The Kremlin has admitted that several of the people returned to Russia in Thursday’s prisoner swap were spies.
Among those released in the multinational exchange was Vadim Krasikov, an assassin who had been serving a life sentence in Germany for murdering one of Moscow’s enemies in a park in Berlin. On Friday, the Kremlin confirmed that Krasikov was an employee of Russia’s FSB security service who had served in the agency’s elite Alpha Group special forces unit.
Krasikov was the first of the returnees to be embraced by Russian President Vladimir Putin after their plane landed in Moscow on Thursday evening, underscoring the hitman’s importance to the Kremlin.
In 2019, Krasikov followed Zelimkhan Khangoshvili, a Chechen rebel leader, to a busy children’s playground in a park in Berlin.
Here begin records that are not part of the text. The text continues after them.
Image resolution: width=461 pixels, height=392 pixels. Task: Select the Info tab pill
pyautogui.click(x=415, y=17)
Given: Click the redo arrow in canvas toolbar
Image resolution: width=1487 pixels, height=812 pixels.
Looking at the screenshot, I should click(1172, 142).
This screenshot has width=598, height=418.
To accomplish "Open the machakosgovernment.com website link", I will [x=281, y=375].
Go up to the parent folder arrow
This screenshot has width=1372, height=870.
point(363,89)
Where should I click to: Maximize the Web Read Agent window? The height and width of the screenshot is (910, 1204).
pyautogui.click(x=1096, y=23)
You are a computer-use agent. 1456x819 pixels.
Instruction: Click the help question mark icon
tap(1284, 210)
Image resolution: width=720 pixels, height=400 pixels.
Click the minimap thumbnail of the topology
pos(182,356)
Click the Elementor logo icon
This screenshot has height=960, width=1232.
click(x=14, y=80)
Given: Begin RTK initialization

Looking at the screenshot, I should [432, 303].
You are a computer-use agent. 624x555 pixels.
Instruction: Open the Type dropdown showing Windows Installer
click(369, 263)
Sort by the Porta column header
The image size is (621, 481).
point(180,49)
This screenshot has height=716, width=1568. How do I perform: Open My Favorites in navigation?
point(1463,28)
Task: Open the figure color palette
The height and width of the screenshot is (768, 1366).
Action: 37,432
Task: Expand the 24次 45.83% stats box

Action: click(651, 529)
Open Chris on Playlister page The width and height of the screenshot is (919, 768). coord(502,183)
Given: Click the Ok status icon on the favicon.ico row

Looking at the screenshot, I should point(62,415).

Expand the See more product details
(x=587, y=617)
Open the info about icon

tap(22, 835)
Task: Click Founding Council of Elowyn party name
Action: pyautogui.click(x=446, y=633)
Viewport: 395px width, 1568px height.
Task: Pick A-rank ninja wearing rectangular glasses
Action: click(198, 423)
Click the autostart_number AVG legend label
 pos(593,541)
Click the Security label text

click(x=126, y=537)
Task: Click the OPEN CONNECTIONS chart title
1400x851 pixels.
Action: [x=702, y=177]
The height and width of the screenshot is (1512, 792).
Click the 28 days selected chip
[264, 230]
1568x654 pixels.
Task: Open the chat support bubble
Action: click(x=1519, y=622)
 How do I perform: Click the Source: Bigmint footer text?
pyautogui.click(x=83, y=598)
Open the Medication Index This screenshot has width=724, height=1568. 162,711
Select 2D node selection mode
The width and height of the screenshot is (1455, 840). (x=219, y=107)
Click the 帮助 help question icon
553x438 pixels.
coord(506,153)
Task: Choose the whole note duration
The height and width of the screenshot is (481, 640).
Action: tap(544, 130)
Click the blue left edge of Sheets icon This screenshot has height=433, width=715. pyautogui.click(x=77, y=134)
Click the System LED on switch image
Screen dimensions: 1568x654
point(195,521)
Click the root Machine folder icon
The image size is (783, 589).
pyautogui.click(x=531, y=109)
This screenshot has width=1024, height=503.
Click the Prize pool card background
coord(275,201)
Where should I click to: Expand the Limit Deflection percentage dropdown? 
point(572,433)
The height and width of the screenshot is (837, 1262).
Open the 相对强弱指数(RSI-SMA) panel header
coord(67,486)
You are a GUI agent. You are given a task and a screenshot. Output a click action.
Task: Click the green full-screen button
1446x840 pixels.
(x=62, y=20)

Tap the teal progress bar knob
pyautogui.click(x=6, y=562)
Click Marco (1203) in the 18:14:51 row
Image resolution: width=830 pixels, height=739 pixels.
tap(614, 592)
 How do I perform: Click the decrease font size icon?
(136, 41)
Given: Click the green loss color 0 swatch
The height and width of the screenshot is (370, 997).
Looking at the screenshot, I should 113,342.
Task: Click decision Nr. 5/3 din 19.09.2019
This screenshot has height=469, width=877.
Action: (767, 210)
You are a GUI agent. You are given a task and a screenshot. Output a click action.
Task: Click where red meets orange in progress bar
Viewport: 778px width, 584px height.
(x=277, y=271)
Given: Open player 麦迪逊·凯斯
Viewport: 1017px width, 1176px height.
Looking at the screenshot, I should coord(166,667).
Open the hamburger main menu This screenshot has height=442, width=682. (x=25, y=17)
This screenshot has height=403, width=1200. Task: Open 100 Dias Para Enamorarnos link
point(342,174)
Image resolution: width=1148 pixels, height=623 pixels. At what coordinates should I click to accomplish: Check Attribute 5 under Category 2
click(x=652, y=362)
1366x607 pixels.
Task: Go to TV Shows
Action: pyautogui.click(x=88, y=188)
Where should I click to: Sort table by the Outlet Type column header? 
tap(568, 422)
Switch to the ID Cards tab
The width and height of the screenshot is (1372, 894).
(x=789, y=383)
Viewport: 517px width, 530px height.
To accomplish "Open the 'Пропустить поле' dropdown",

In broad daylight, he then pulled out a pistol and executed Khangoshvili in front of children and their parents, witnesses said at his trial. Prosecutors said during the proceedings that Krasikov was likely working with the FSB.
Putin, meanwhile, had openly sought Krasikov’s return to Russia even while remaining vague about the killer’s ties to the intelligence services. In his February interview with Tucker Carlson, Putin clearly referred to Krasikov when discussing a potential prisoner swap deal. “That person, due to patriotic sentiments, eliminated a bandit in one of the European capitals,” Putin said, later adding: “Whether he did it of his own volition or not, that is a different question.”
The Kremlin was also unequivocal Friday about two other people released in the swap deal. Artyom Dultsev and Anna Dultseva—a couple who were returned to Russia along with their two children—were arrested in Slovenia in 2022 and accused of pretending to be Argentinians while spying on the NATO state. They both pleaded guilty to espionage charges in Ljubljana on Wednesday ahead of the prisoner swap.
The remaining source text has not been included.